Setback: The public would likely lose access to the historical property, lose the educational program and the museum. Additionally, there is a grant obligation, totaling $75,000 through the year 2030 on the barn buildings that would need to be negotiated.
|Management Company: Establish a contract with a management company.
|Benefit: With a management company the County would retain ownership to continue the museum and educational program. This would allow for a more robust event center revenue stream for the Gibson House with an experienced event company as operator.
Setback: This arrangement would likely still require a non-profit to assist in fundraising, management of the museum and operation of the educational program. The County would still retain responsibility for the property as the owner, the facility needs may take longer to fix than if privately owned, and the County would not receive revenue from a sale. Additionally, the contract for the management company would cut into revenue for the facility.
Ultimately, it is desired that for the management model chosen, the YCHM Board of Directors and staff would be available to provide guidance and assistance during the management transition to ensure the continued preservation and sustainability of the Gibson property for the community.
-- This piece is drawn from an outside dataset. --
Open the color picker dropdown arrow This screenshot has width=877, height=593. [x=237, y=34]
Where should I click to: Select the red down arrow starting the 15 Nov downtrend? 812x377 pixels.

As displayed in the YCHM budget, the cost of operating the Gibson House and programming for a full fiscal year is around $57,000 and is then offset by income from private events, rental income and fundraising events. If YCHM is unable to sustain its operations through the transition period, then the County may need to assist in maintaining current staff and covering operational costs to continue operation of the living history educational program, museum and scheduled events.
Collection Review and Deaccession
In accordance with the recommendation of Past Matters, LLC, it is recommended that the museum collection be reviewed entirely to identify pieces for deaccession. Pieces identified for deaccession can then, in accordance with deaccession policy, be provided to another institution, sold at public auction, returned to the donor or, if in deteriorating condition, destroyed. This would allow a sizeable reduction in the collection to increase storage space, thus allowing adequate room for proper storage and reduce the risk of damage (see pages 19-21 of Attachment B).
This would include narrowing the scope of the museum collection to the primary interpretive themes. The primary themes focus on items of the Gibson family as well as farming and ranch life in Yolo County from 1850-1930. Currently, the museum has a list of secondary themes that fall outside of this scope. Focusing on the primary themes would better serve the purpose of the Gibson House and provide room for collection storage.
To accomplish this recommendation, County staff are in discussions with YCHM staff to develop a plan for a full review of the museum collection during the management transition. It is anticipated that this review will occur over the course of this year and be conducted by a Collections Review Committee, which would ideally include current YCHM staff as well as a County representative from the 3rd District. The developed plan and estimated timeline will be brought to the Board of Supervisors for approval in the coming months.